Stored data
_ _ _ _

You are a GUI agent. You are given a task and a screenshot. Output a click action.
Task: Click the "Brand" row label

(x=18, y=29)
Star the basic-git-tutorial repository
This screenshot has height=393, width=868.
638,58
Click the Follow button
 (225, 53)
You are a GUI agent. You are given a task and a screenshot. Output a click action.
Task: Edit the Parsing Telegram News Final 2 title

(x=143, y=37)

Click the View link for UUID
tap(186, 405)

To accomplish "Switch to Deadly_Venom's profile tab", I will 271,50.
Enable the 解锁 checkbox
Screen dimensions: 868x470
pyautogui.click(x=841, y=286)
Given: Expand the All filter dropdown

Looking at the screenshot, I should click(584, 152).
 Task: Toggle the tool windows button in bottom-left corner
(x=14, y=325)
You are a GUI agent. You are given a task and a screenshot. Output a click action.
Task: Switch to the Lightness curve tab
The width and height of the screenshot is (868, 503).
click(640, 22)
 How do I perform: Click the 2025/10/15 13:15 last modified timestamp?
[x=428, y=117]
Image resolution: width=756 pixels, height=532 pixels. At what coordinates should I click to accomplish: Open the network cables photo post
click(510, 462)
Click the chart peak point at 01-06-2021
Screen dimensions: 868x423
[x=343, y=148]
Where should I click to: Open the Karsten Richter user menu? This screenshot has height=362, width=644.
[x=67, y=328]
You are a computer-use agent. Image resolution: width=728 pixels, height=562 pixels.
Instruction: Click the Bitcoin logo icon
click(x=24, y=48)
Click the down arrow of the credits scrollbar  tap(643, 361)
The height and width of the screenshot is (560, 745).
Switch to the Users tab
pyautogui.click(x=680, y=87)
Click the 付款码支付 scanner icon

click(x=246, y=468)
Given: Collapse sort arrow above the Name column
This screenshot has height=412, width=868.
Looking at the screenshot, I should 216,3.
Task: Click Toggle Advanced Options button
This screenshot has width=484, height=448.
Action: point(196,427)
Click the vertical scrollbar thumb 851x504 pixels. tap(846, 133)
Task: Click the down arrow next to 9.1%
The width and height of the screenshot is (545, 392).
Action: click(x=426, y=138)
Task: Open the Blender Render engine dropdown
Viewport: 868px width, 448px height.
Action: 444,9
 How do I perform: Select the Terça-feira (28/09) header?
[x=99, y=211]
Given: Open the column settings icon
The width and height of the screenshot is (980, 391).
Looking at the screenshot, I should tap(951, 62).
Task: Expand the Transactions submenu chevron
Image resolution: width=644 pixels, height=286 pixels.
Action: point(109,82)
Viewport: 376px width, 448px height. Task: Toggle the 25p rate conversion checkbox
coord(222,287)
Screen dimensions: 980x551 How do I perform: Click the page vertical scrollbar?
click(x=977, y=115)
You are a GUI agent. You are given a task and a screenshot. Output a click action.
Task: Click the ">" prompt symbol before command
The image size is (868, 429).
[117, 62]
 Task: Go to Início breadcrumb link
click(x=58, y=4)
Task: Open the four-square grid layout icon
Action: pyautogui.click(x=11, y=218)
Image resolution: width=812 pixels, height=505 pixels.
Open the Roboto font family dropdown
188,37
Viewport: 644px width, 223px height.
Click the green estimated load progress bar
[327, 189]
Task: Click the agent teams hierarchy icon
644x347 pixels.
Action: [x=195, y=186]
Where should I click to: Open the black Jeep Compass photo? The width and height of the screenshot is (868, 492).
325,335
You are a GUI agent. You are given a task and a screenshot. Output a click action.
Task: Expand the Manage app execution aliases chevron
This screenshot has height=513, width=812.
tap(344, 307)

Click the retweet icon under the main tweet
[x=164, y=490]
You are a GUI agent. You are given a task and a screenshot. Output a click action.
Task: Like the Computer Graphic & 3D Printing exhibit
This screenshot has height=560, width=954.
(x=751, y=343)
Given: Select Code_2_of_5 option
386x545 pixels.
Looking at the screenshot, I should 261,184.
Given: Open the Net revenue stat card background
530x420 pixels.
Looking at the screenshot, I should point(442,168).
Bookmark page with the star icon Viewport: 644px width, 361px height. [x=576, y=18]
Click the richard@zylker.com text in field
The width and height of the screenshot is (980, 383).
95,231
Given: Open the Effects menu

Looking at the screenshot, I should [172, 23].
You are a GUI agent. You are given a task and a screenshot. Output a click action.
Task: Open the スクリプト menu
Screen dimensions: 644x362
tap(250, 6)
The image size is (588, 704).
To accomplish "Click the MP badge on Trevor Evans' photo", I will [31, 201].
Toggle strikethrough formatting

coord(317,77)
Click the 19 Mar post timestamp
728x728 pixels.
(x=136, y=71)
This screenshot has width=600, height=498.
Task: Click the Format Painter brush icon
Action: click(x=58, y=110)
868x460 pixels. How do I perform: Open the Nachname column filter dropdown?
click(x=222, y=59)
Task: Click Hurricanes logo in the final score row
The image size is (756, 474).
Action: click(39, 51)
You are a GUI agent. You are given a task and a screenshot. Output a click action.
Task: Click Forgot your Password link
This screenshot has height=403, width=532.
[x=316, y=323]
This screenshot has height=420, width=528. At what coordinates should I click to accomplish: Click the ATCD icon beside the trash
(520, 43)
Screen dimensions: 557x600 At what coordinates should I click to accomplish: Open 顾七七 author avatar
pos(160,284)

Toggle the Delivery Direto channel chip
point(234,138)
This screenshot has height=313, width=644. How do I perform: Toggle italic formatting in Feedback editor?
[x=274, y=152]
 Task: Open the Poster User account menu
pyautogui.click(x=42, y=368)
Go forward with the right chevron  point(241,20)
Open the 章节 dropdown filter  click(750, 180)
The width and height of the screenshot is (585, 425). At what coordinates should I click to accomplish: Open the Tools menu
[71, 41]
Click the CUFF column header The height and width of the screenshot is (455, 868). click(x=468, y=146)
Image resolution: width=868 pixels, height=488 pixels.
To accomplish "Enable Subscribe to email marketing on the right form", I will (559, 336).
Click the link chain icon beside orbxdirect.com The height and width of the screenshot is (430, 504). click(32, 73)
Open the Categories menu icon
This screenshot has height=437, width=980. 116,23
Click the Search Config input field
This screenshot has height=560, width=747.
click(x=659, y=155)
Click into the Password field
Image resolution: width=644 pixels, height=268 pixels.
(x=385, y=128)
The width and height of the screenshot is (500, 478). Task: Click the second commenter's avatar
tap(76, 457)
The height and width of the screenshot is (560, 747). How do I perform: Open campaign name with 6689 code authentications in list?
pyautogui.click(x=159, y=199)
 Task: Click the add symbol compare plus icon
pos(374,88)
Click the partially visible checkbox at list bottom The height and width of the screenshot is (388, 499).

_ _ _ _

__Instructions for the task__: What are the lines above, starting at the one with "Task: Open the スクリプト menu" and ending at the one with "Task: Click Forgot your Password link"? Give them again exactly, and only them.

__Task solution__:
Task: Open the スクリプト menu
Screen dimensions: 644x362
tap(250, 6)
The image size is (588, 704).
To accomplish "Click the MP badge on Trevor Evans' photo", I will [31, 201].
Toggle strikethrough formatting

coord(317,77)
Click the 19 Mar post timestamp
728x728 pixels.
(x=136, y=71)
This screenshot has width=600, height=498.
Task: Click the Format Painter brush icon
Action: click(x=58, y=110)
868x460 pixels. How do I perform: Open the Nachname column filter dropdown?
click(x=222, y=59)
Task: Click Hurricanes logo in the final score row
The image size is (756, 474).
Action: click(39, 51)
You are a GUI agent. You are given a task and a screenshot. Output a click action.
Task: Click Forgot your Password link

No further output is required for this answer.